Inquiry hears bully complaints
AN INDEPENDENT principal brought in to hear concerns about bullying in Mullumbimby High School has received up to 100 complaints from 40 different individuals.
The majority of the complaints were minor in nature and only a small number related to bullying or violence, Department of Education North Coast Region School Education Director Greg Cloak said.
“Very few of them identified bullying or violence as an issue in the school,” he said.
The external principal's job, which began on Monday last week following the tragic death of Year 9 student Jai Morcom after a schoolyard fight, had finished.
But a retired superintendent of schools will arrive at Mullumbimby High today to follow up the small number of more serious complaints relating to bullying and violence, Mr Cloak said.
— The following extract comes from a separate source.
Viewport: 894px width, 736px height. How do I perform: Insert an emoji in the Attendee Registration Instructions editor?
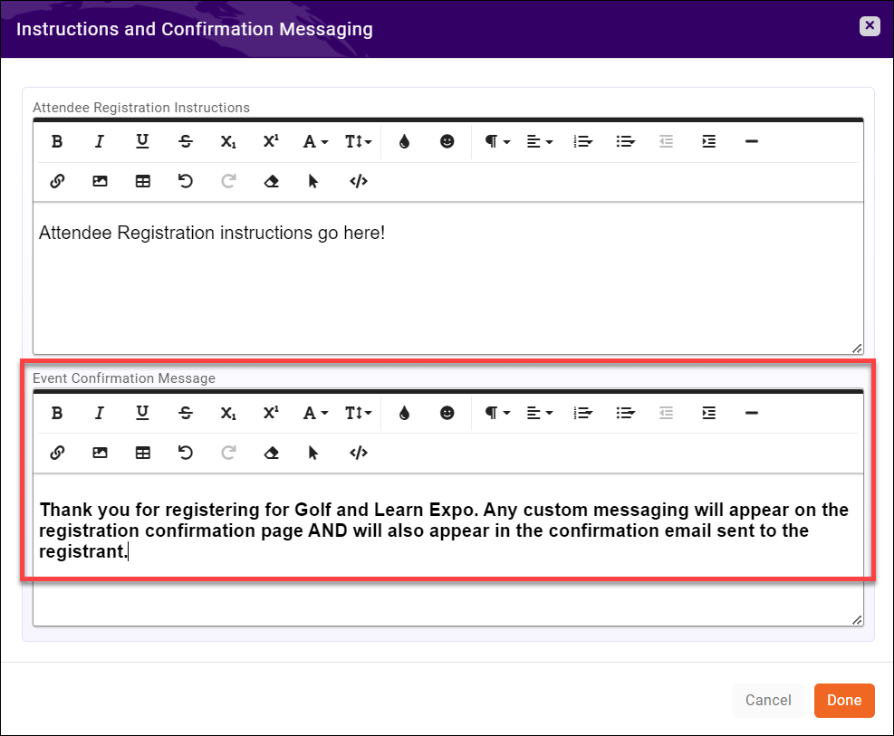click(447, 141)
Very few students had left the school since the incident involving Jai, attendance rates had returned to normal, and most of the students involved in the incident during recess on Friday, August 28 had also resumed classes, he said.
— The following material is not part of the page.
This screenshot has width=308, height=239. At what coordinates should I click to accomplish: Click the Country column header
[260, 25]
“This school is a fabulous school and the students in the last few days have been getting back to normal class operations,” Mr Cloak said.
Tweed-Byron Police Inspector Owen King said investigations into the events surrounding 15-year-old Jai's death were continuing and police had been back at the school yesterday.
“The detectives are back there again this morning speaking to students and staff,” he said yesterday.
Inspector King said it was still unclear whether charges would be laid over the incident and the results of a prolonged autopsy and subsequent tests were still not known.
A meeting of around 30 concerned parents and locals was held at Mullumbimby Civic Hall on Tuesday night to discuss perceived problems at the school and within its current Parents and Citizens Association committee.